Фридриху II приходилось проявлять виртуозную маневренность, чтобы затыкать дыры на всех своих фронтах. Пруссаки два раза – в июле в Силезии, потом в октябре в Саксонии – били австрийцев и два раза в западной Германии французов, но, несмотря на это, их дела были плохи. Война явно клонилась к несчастливому для Фридриха финалу.
В прусской армии суммарно оставалось чуть больше ста тысяч человек, а надо было держаться на востоке против 90 тысяч русских, на юге против 140 тысяч австрийцев и на западе против 140 тысяч французов. Может быть, осторожный Салтыков был не так уж и не прав, когда призывал дождаться вражеского изнеможения.

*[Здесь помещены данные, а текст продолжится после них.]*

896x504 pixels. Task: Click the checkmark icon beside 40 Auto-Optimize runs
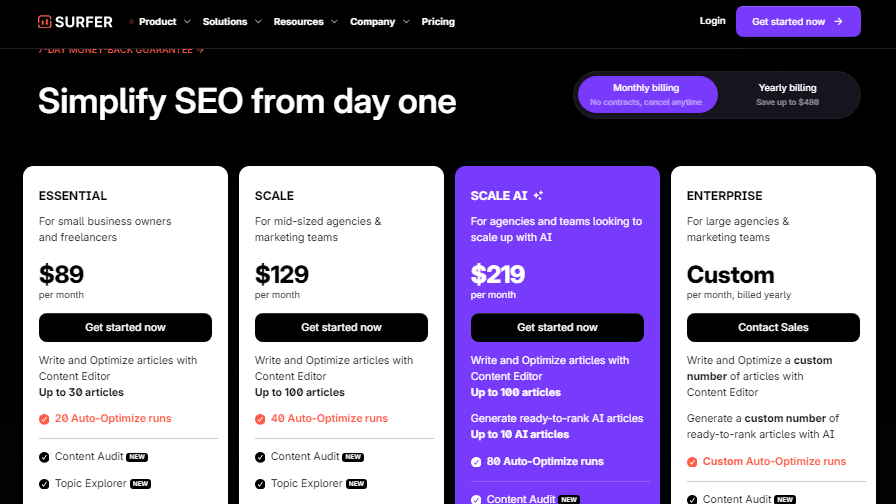(260, 419)
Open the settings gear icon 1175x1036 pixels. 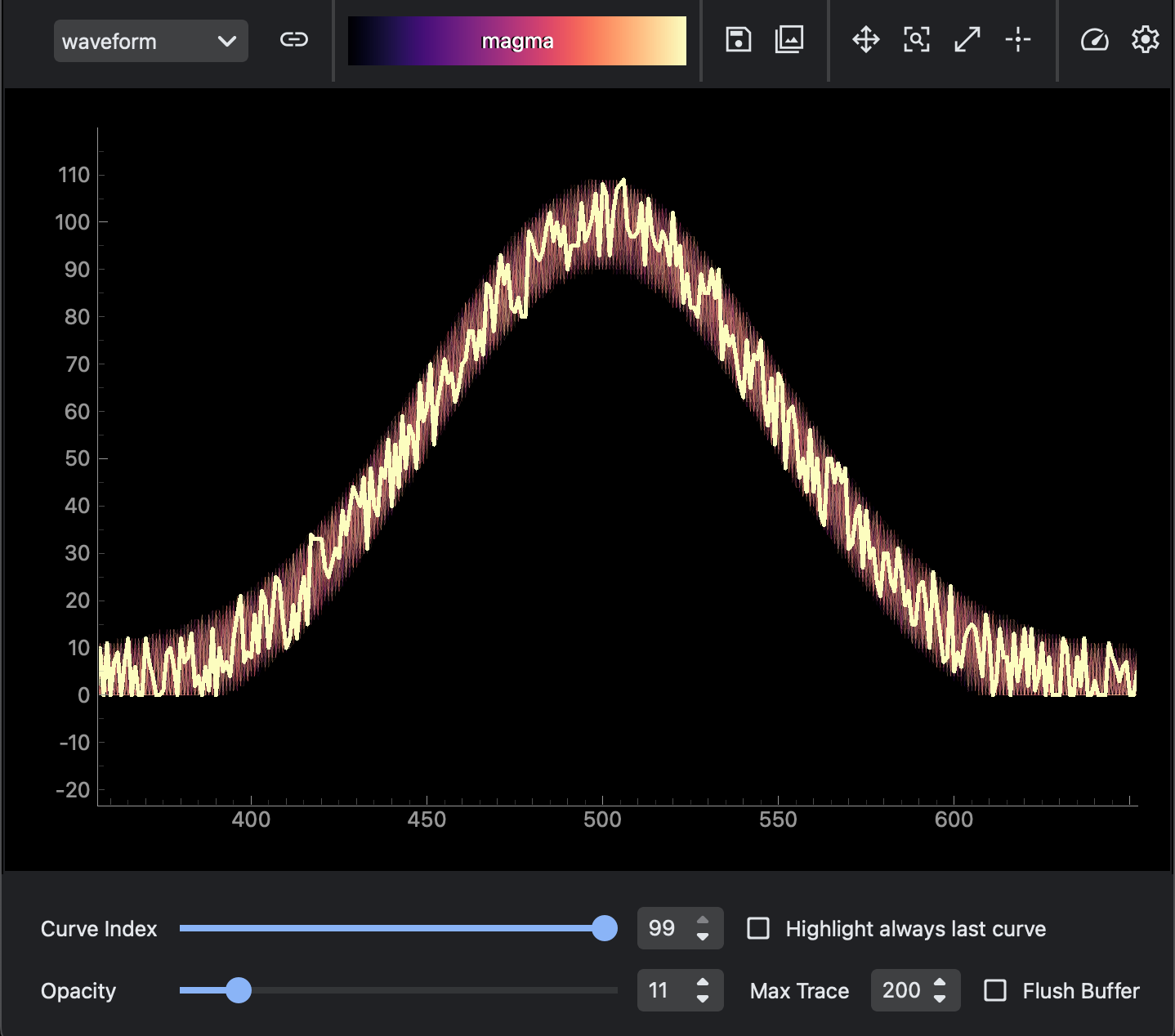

И вдруг всё, словно по мановению волшебной палочки, переменилось. Двадцать пятого декабря в Петербурге скончалась императрица Елизавета. В тот же самый день от ее преемника Петра III к Фридриху помчался гонец с предложением «возобновления, распространения и постоянного утверждения между обоими дворами к взаимной их пользе доброго согласия и дружбы». Россия выходила из войны сепаратно, без каких-либо условий, из одного лишь преклонения нового самодержца перед великим героем.
Прусский король справедливо нарек этот подарок судьбы «вторым чудом Бранденбургской династии».
Теперь для Пруссии открывались новые перспективы.
Война после этого длилась еще много месяцев, но, поскольку Россия в ней больше не участвовала, ограничимся лишь подведением итогов.
Победа досталась англо-прусской коалиции, причем в первую очередь Англии, потому что Фридрих всего только – ценой огромных потерь и полного разорения – сумел сохранить за собой Силезию, Британия же присоединила обширнейшие колонии в Америке и Индии. Собственно говоря, именно Семилетняя война превратила островное государство в настоящую мировую империю.
Россия, потеряв сто тридцать восемь тысяч солдат, никаких территорий не обрела, но все же, как ни странно, главная цель войны была ею достигнута: истощенная Пруссия временно оставила имперские амбиции и уже не представляла опасности для больших соседей (только для маленьких).
Места для новой империи в Европе пока не хватило. Эти времена настанут позже.
Часть третья
Великое время
Власть
Грустная сказка
Чтобы период национальной истории оказался великим, то есть сопровождался бы грандиозным рывком в развитии, необходимы два условия: во-первых, готовность и даже насущная потребность страны к подобному прорыву и, во-вторых, наличие лидера или лидеров, способных возглавить и направить это движение.
Первое условие к началу 1760-х годов в России вполне созрело, а, пожалуй, что и перезрело. Бывшее московское царство превратилось в империю уже несколько десятилетий назад, и за это время новая государственная система, изжив петровские эксцессы и залечив травмы, вполне утвердилась. Империя немного пошаталась, но в конце концов твердо встала на ноги и теперь могла шагать дальше. Если марш не состоялся, то лишь из-за того что вторая нога хромала: русские самодержцы, а вернее самодержицы, по масштабу личности мало соответствовали потенциям великой державы, раскинувшейся от Балтики до Берингова пролива и окруженной либо слабыми соседями, либо весьма условными границами.
Изменение произошло, когда во главе государства наконец оказалась правительница пускай не петровской энергии, но зато гораздо большего здравомыслия, главное же – чей ум был устремлен не на мелкое, как у Анны или Елизаветы, а на грандиозное. Екатерина II хотела быть великой, и ее амбиции совпали с вектором, на который была нацелена модернизированная евразийская империя.
Эта женщина не обладала ни выдающимися талантами, ни предвидением, ее планы сплошь и рядом оказывались непродуманными, но она высоко целила и умела, промахнувшись, скорректировать прицел – этих качеств для величия оказалось достаточно.